Summary
Disclaimer: This summary has been generated by AI. It is experimental, and feedback is welcomed. Please reach out to info@qconsf.com with any comments or concerns.
Beyond Line Charts: Why Some Diversity in Telemetry Visualization Is Long Overdue
The presentation by Yao Yue advocates for diversifying telemetry visualization techniques beyond the traditional line charts, which have dominated the industry due to their simplicity in visualizing service metrics. Yue, a seasoned platform engineer, argues that while line charts are effective for certain data types, they fall short when dealing with complex or noisy datasets, which are crucial for decision-making in real-time telemetry systems.
Key Points Discussed:
- Limitations of Line Charts: Line charts are criticized for their inadequacy in handling busy or noisy data. They often rely on extrapolation, which can obscure the true variability of the data, creating misleading conclusions.
- Importance of Data Shape: Understanding the data shape is crucial for choosing the right visualization. Busy datasets necessitate techniques to reduce noise, such as window operations, which can transform data into more comprehensible formats.
- Telemetry Visualization Diversity: Yue emphasizes the need for trying different visualization styles tailored to the data's properties rather than defaulting to line charts, which often do not provide clear insights for operational questions.

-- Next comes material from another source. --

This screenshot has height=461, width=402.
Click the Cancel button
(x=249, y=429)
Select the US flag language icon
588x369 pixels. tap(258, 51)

- Telemetry Data Typing: The presentation outlines three main types of telemetry data—counters, gauges, and histograms—and their respective characteristics that influence visualization choices.
Solution Approach:
- Visualization Flexibility: Encourages experimenting with multiple visualization forms to find ones that best highlight the underlying data structure and trends.
- Spotlight on Data Rawness: Suggests using plots like dot plots that emphasize raw data points over extrapolated data to provide a more honest representation of datasets.
The session highlights a broad systemic issue in telemetry visualization where reliance on line charts can lead to critical misinterpretations, proposing a shift towards a more varied and data-sensitive approach.
This is the end of the AI-generated content.
Abstract
For decades, visualization of service metrics overwhelmingly converges to line charts. The time-centric nature of real-time telemetry further cemented this phenomenon via storage layouts and domain-specific query languages.
But what questions do we, as service operators, ask or should ask? Can we find all the answers in line charts? Obviously my answer to that last question is no. I want to show you how some of the most valuable operational questions are much better served by presenting, and perhaps processing, telemetry data and metadata in alternative formats.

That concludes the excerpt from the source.